* [The request] Copy the stretch of the material below from the line containing "How do I perform: Delete" through the line containing "[1659, 686]", both included, keeping every line in place. Shift each coordinate in the answers by adding 52 to it.

* [Exercise material]
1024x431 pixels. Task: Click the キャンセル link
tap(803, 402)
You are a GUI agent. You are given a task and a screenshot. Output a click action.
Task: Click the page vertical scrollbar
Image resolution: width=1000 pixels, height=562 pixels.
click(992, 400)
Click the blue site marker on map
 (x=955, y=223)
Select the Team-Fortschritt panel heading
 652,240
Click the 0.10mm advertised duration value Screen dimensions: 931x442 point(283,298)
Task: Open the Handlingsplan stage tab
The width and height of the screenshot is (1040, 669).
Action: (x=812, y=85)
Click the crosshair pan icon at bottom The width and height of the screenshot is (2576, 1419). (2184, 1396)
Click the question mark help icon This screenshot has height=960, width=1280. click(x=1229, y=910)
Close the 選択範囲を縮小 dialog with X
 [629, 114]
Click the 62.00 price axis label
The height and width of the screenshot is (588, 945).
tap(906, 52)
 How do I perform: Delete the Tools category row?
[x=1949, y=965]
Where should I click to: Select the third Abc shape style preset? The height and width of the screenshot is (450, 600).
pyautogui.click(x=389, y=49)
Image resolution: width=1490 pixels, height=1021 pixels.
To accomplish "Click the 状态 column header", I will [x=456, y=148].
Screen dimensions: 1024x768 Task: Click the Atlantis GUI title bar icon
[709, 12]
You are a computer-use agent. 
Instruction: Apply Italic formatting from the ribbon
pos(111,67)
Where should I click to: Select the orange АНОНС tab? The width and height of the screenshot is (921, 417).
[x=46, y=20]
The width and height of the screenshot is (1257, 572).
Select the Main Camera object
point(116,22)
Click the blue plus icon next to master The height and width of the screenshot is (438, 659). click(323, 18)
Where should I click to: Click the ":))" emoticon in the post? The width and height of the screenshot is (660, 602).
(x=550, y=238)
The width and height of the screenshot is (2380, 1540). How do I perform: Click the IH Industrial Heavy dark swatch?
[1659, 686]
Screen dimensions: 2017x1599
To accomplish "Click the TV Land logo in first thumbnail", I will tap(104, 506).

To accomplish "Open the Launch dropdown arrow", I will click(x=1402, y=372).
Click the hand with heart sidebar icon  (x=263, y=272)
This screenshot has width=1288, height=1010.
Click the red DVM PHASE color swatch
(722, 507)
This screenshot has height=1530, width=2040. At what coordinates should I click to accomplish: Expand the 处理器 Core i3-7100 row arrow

* [Exercise response]
 How do I perform: Delete the Tools category row?
[x=2001, y=1017]
Where should I click to: Select the third Abc shape style preset? The height and width of the screenshot is (450, 600).
pyautogui.click(x=441, y=101)
Image resolution: width=1490 pixels, height=1021 pixels.
To accomplish "Click the 状态 column header", I will [x=508, y=200].
Screen dimensions: 1024x768 Task: Click the Atlantis GUI title bar icon
[761, 64]
You are a computer-use agent. 
Instruction: Apply Italic formatting from the ribbon
pos(163,119)
Where should I click to: Select the orange АНОНС tab? The width and height of the screenshot is (921, 417).
[x=98, y=72]
The width and height of the screenshot is (1257, 572).
Select the Main Camera object
point(168,74)
Click the blue plus icon next to master The height and width of the screenshot is (438, 659). click(375, 70)
Where should I click to: Click the ":))" emoticon in the post? The width and height of the screenshot is (660, 602).
(x=602, y=290)
The width and height of the screenshot is (2380, 1540). How do I perform: Click the IH Industrial Heavy dark swatch?
[1711, 738]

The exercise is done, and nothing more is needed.